La dépression de consanguinité relève d’un phénomène similaire, mais touche des caractères à déterminisme complexe, dont la moyenne tend à décroître lorsque la consanguinité s’élève. Chez les animaux, elle est particulièrement marquée pour les aptitudes de « fitness » (survie des jeunes après la naissance, …) et de reproduction (fertilité, taille de portée, …) (Falconer, 1974). En ce qui concerne l’espèce canine, Ubbink et al. (1992) ont pu mettre en évidence une relation significative entre la consanguinité et les risques d’apparitions de certaines maladies, héréditaires ou non (ostéochondrose, allergies auto-immunes, allergies

allimentaires) chez le Bouvier des Flandres. Une autre étude (Mäki et al., 2001) a aussi permis de démontrer chez les Bergers allemands et Labrador Retrievers une corrélation entre le coefficient de consanguinité et le degré d’atteinte de la dysplasie de la hanche. Enfin il semble que la consanguinité ait un effet significatif négatif sur la taille des portées (Oliehoek

et al., 2004) ainsi que sur la mortalité au sein de ces dernières (Van der Beek et al., 1999).
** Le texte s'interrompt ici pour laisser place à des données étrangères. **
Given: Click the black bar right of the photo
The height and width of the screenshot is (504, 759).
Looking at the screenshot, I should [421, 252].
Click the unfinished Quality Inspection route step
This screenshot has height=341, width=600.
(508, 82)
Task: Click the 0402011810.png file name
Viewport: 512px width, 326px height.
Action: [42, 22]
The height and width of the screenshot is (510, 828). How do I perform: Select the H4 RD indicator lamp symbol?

La diminution de la variabilité génétique a aussi pour conséquence de réduire la capacité d’une population à évoluer, et notamment à répondre à une réorientation des objectifs de sélection.

V. Conclusion

Les circonstances ayant présidés à la domestication et à la différenciation des populations canines sont finalement peu connues et encore discutées. Encore actuellement, les mécanismes impliqués dans la sélection et la gestion des races canines sont assez mal définis, ces derniers n’ayant jusqu’à présent été que peu étudiés. En revanche, il est difficile de ne pas constater à quel point la mise en place d’une sélection, basée sur des races isolées, a accéleré cette différenciation, et paradoxalement a fragilisé les populations raciales. Dans le cas des races canines, la situation pourrait avoir pour conséquence d’ici quelques années la fixation d’affections héréditaires au sein de certaines races. Ceci est d’autant plus inquiétant dans un contexte legislatif de prise en compte du bien-être animal, qui pourrait amener à l’interdiction de certaines races dont les caractéristiques pourraient être considérées comme en contradiction avec le bien-être. Le fait qu’une affection héréditaire soit prédominante au sein d’une population pourrait constituer une raison pour interdire l’élevage de la race en question. Si nous voulons continuer à élever ces races, sans sacrifier des populations devenues trop vulnérables génétiquement pour survivre sans des retrempes massives, il convient de sélectionner en prenant en compte cette diversité, ainsi que la nécessité de son maintien.